Yandamuri, who represented himself during his trial, was convicted of two counts of first-degree murder in the 2012 deaths of Saanvi Venna and her grandmother Satayrathi Venna.
Prosecutors argued Yandamuri hatched the kidnapping plot to pay for a gambling habit. They said he was mired in gambling debts and told police he committed the crime after losing at least $15,000 at a casino near his office.
He told investigators he panicked after the grandmother, who had opened her family's apartment door to him, was killed in a struggle over a kitchen knife he had carried.
He told police he accidentally dropped the baby, put a handkerchief over her mouth to quiet her and tied a towel around her head. He said he then left the baby - with her dark hair, huge dark eyes and white dress - in a trash-strewn, unused sauna in a basement fitness center and when he returned hours later with milk for her she was unconscious.
Yandamuri knew the baby's parents from his King of Prussia apartment complex.

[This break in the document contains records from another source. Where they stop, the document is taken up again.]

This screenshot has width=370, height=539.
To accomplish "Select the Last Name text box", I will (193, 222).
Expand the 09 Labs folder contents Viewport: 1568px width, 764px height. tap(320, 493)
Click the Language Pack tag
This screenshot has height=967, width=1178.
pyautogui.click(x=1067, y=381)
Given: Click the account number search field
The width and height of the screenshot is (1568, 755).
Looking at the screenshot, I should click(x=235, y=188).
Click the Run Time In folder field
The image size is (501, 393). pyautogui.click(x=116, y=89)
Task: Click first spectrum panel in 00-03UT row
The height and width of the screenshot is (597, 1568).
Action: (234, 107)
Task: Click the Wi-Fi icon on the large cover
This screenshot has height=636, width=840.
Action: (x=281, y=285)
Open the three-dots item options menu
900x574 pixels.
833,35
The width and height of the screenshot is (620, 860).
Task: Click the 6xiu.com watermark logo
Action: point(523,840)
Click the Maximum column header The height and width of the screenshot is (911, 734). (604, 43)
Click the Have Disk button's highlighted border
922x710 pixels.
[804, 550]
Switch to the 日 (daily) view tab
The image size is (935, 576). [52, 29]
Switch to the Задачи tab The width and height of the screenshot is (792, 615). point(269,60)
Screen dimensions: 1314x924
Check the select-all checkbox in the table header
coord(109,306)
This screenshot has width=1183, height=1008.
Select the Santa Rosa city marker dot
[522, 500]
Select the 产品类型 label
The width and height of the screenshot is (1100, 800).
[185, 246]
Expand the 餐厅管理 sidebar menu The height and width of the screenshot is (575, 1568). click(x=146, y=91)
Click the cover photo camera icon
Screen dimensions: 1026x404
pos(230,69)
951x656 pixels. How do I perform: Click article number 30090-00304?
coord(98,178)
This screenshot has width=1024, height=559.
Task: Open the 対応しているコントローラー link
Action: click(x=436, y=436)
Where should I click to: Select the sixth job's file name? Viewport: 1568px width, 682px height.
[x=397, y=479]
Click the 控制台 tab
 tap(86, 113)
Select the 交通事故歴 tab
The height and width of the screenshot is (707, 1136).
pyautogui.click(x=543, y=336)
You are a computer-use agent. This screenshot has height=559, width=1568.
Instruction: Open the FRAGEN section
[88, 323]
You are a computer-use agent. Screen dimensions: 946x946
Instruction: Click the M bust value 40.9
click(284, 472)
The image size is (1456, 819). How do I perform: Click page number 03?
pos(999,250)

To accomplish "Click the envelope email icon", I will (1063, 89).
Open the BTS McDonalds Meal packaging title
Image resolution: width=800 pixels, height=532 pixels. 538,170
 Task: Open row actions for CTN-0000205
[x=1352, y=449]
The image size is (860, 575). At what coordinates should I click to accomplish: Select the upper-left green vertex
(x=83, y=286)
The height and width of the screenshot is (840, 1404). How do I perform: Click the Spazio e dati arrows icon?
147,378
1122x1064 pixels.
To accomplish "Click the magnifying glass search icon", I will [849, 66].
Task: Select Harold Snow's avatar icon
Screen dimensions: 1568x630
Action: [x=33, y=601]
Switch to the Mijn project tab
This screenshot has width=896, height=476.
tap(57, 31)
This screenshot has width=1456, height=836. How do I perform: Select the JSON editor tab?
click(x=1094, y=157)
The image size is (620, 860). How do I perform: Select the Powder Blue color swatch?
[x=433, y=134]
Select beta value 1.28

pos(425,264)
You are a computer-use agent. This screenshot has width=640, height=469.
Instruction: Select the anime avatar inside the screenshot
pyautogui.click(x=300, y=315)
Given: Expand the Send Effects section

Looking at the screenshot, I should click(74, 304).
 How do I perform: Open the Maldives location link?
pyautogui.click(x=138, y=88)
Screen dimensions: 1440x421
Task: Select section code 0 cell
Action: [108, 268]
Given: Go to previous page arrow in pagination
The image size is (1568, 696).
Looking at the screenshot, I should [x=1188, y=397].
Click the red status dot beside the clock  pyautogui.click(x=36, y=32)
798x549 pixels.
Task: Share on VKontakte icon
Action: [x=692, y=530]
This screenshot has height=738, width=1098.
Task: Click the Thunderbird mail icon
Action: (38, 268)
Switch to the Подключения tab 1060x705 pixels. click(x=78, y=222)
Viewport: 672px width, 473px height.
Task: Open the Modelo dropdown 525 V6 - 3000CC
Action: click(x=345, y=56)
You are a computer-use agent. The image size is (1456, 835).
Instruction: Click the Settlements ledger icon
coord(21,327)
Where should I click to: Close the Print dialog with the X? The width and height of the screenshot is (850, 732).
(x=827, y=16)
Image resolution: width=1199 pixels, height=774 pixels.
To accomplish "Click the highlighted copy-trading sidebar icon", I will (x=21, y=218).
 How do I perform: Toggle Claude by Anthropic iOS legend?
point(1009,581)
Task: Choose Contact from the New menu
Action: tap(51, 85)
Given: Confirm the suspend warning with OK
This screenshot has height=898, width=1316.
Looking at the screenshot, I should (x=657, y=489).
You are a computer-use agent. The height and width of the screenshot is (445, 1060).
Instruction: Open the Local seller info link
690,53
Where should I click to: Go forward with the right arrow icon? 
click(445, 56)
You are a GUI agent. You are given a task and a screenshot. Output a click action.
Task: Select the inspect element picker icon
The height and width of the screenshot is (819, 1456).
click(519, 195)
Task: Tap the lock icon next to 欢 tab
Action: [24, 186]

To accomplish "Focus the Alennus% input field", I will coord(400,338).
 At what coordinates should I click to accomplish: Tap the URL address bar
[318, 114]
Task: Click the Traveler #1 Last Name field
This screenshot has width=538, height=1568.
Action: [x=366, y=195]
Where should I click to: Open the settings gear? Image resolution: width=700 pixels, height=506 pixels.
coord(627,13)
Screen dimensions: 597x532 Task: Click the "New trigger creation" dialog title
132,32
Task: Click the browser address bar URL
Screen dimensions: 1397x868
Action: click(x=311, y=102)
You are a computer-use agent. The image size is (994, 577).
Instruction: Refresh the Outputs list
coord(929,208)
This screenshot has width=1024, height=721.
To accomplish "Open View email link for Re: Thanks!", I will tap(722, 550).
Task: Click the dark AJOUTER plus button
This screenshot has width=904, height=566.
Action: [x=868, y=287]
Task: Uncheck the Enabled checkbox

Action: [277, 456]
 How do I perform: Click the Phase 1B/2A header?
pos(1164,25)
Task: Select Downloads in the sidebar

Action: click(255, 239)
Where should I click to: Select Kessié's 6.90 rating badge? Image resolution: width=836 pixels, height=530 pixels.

Like him, they were young technology professionals from India. He had gone to a birthday party for the baby's mother, had met the visiting grandmother and used family nicknames in a ransom note demanding $50,000, authorities said.
"They both are working, so I thought maybe they have some money," Yandamuri told police in a videotaped statement played at a preliminary hearing. "My intention was not to kill anyone or not to harm anyone. I only tried to kidnap the baby."
At trial, though, Yandamuri argued two other men forced him at gunpoint to help and said he was pressured into confessing.
Evidence against him included DNA and the confession, which police say led to the baby's body.
The same jury that convicted Yandamuri will now decide whether he should be sentenced to death or life behind bars, reports CBS Philly.
The same jury will now decide whether Yandamuri will get the death penalty or life behind bars, according to the station.
Henry Hilles, an attorney who will represent Yandamuri during the penalty phase of the trial, said his client was stunned at the guilty verdicts.
"He thought he was going to have a different verdict, whether or not that seems plausible to court observers is debatable," Hilles said, according to the station.
Montgomery County Prosecutor Kevin Steele said the guilty verdicts are the first step to bringing some closure to the victims' family.
"Justice was done today. This is a case that we've said from the beginning had a mountain of evidence," Steele said.